Well you may be right for C compilers, though I note that the DEC C
compiler (only available on Digital Unix) is enormously better than gcc on
Alpha so it cannot be the difficulty of producing a good product that is
stopping them.  I am not all that impressed with the code generated by gcc
on Intel boxes either, though it looks like the free software folk are
sorting that one out.

Anyway, to get back to gc: NAGWare Fortran comes with the Boehm et al
collector.  This seems to satisfy most of that subset of the Fortran
community that want gc; only the lack of performance when large (10MB+?)
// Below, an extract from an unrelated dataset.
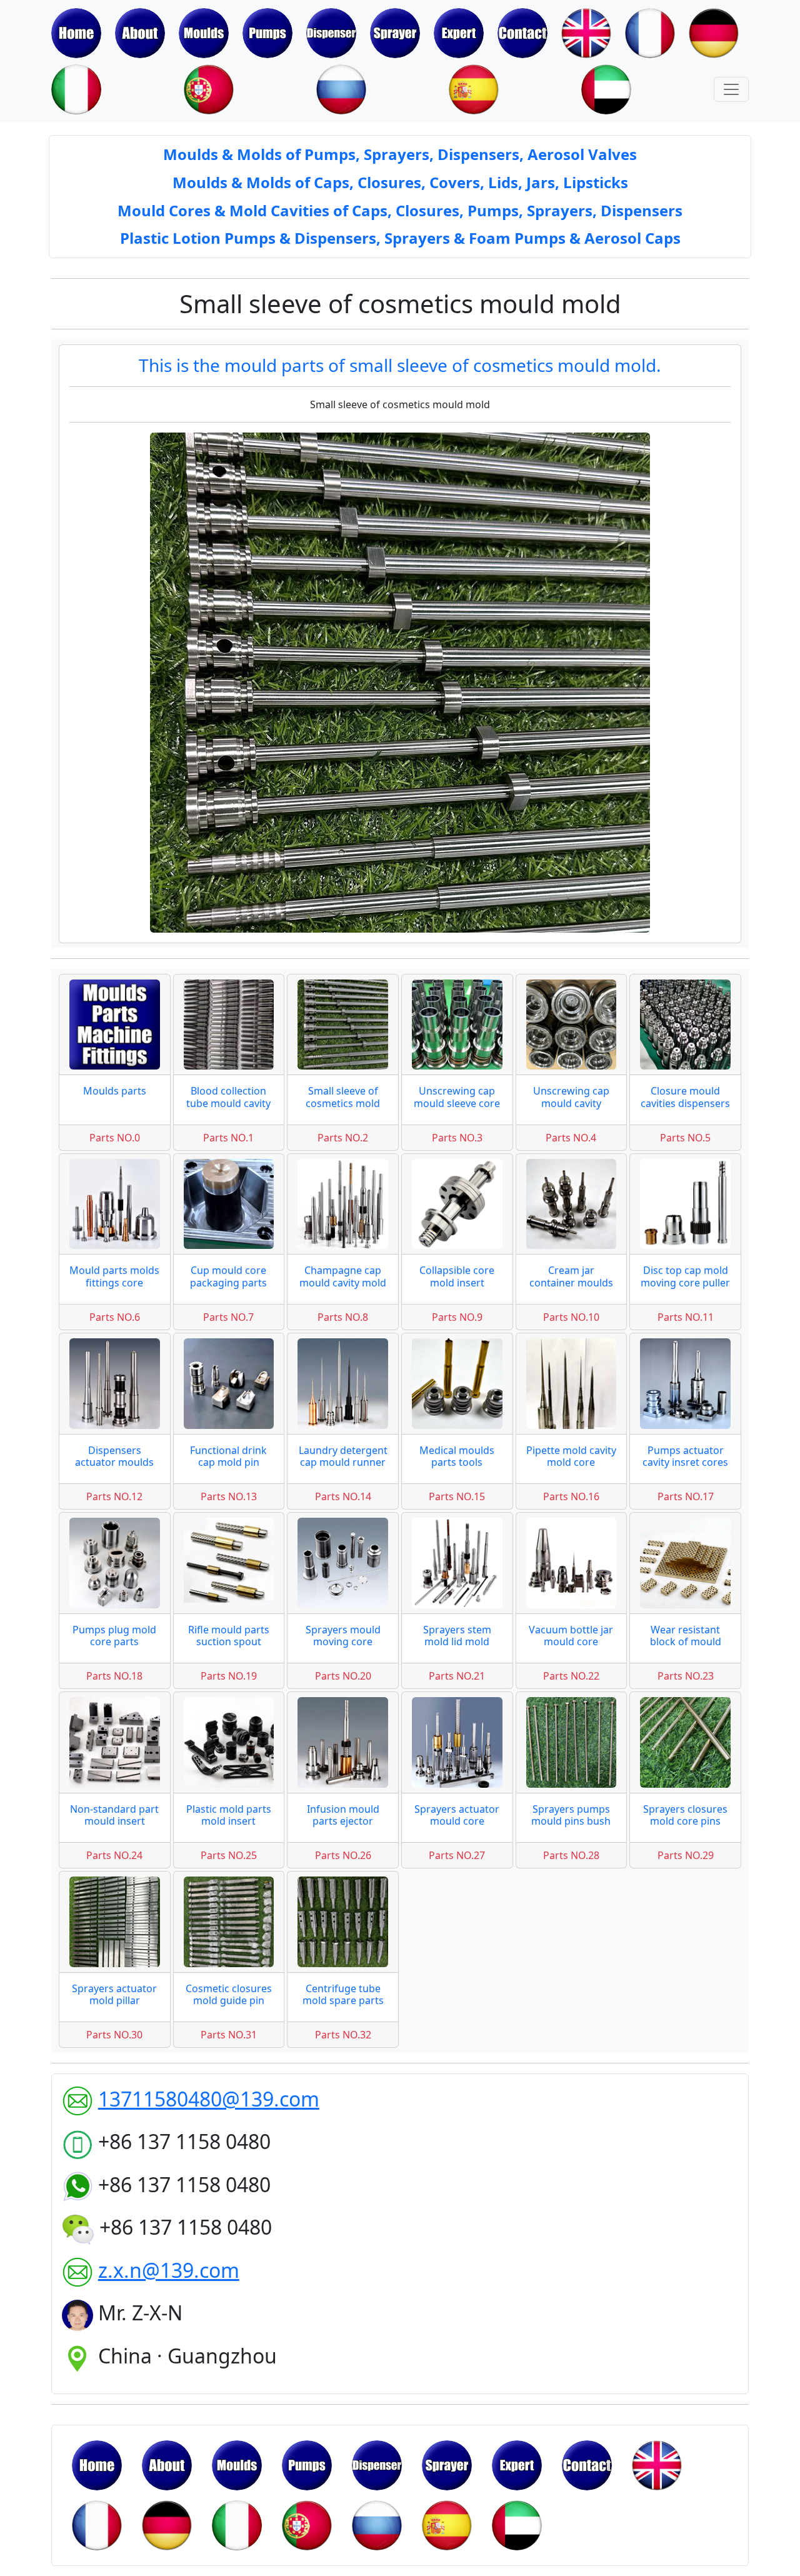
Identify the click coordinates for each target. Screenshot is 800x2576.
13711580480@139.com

objects are being allocated seems to be a real problem (it seems to go
into an infinite loop allocating memory from the O/S - at a guess, trying
to find a spot that is not black-listed, though I could be wrong about that;
has anyone else had more success here?  is it a Linux problem?).

Cheers,
-- 
...........................Malcolm Cohen, NAG Ltd., Oxford, U.K.